Text under study:
---+---

Many would find this hard to believe, but I first came aware of the 1959 comedy, “OPERATION PETTICOAT”, when its television spinoff aired during the late 1970s. Mind you, the television series was no where as good as the 1959 movie, it was enough to attract my attention.

Over a decade had past before I first saw the movie. And I became an even bigger fan of the film than the TV series. Directed by Blake Edwards, “OPERATION PETTICOAT” is basically a flashback tale in which U.S. Navy Admiral Matthew Sherman visits the U.S.S. Sea Tiger, an old and obsolete submarine scheduled to be sent to the scrapyard. Because Sherman was the Sea Tiger’s first commanding officer, he begins reading his old log book, which recounted the submarine’s time during its first difficult month following the Japanese Navy’s attack at Pearl Harbor in December 1941.

On December 10, 1941, the Sea Tiger is sunk by a Japanese air raid, while it is docked at the Cavite Navy Yard in the Philippines. Sherman, then a Lieutenant-Commander, and his crew begin repairs, hoping to sail the Sea Tiger to Darwin, Australia. The submarine squadron’s commodore believes there is no chance of saving the Sea Tiger and begins to transfer some of Sherman’s crew to other boats. Sherman convinces the commodore otherwise and the latter begins to replace Sherman’s crew, beginning with an admiral aide with no submarine experience named Lieutenant (junior grade) Nick Holden. Unfortunately for Sherman, Holden had become a naval officer to escape poverty and find a wealthy spouse. Fortunately for the submarine commander, Holden proves to be a very effective supply officer, due to his skills as a scavenger and con artist. Thanks to Holden, the Sea Tiger acquires enough parts for repair and their departure from the Philippines. Once restored to seaworthy condition – barely – with only two of her four diesels operational, the Sea Tiger reaches Marinduque, where Sherman reluctantly agrees to evacuate five stranded Army nurses. Between dealing with Holden’s reluctance to reveal officer material, a partially operating submarine and five nurses with no where to go and causing mayhem on board, Sherman’s first month at war proves to be very difficult.

When I first saw “OPERATION PETTICOAT”, I wondered if I would like it as much as I did the television series. Needless to say . . . I did. I enjoyed this movie very much. It had a lot going for it. One, it had Blake Edwards as director. Before he directed“OPERATION PETTICOAT”, Edwards had worked as an actor, screenwriter and the occasional producer/director or writer of a series of television shows. The 1959 World War II comedy proved to be his first feature movie as a director . . . and he scored big. The movie featured every aspect of first-rate Blake Edwards comedy – the director’s unique humor; a cast of some very interesting and offbeat characters; and most importantly a well-written story.

---+---

Supplied data:
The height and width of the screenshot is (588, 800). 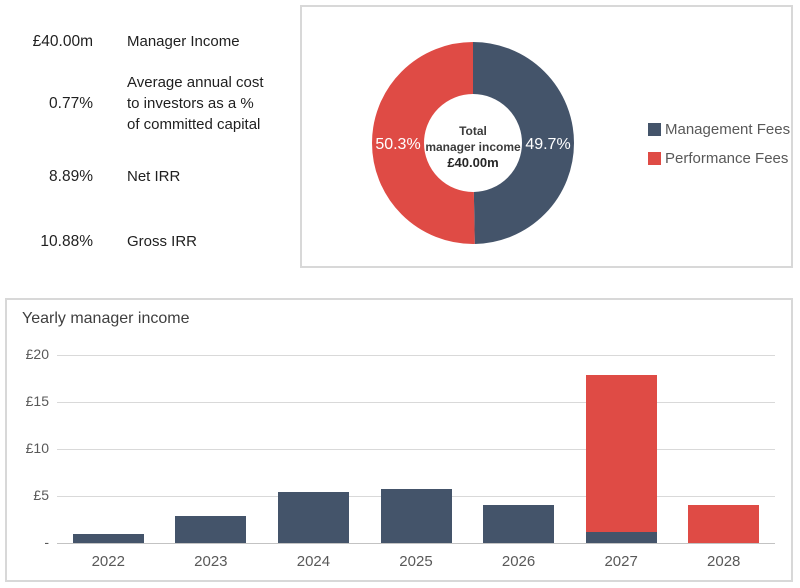 I want to click on y-tick-label: £15, so click(x=37, y=401).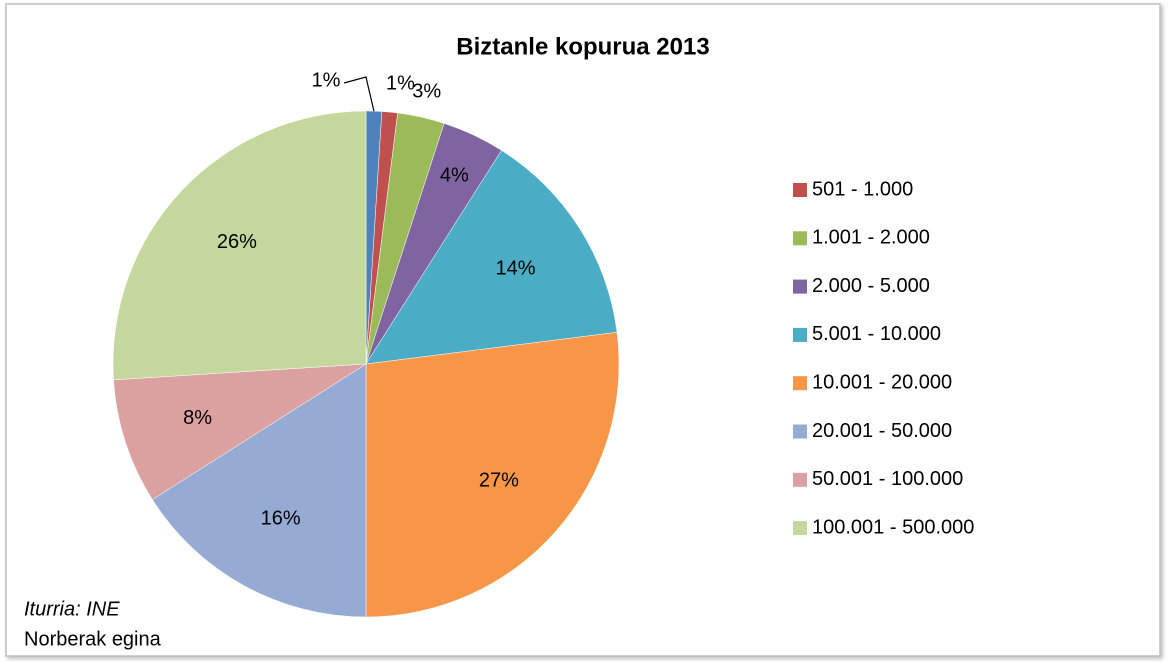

---+---

What you will do:
a: In the review of Operation Petticoat, where does Sherman reluctantly agree to evacuate five stranded Army nurses?
b: Summarize the review of Operation Petticoat in two sentences.

Solved tasks:
a: Marinduque.

b: The reviewer first learned of the 1959 comedy through its late-1970s television spinoff but came to like the film even more than the series. Blake Edwards's first feature as a director, it follows Sherman's bombed submarine, the Sea Tiger, which is repaired with help from scavenging supply officer Nick Holden and then endures a difficult first month of war that includes taking five Army nurses aboard.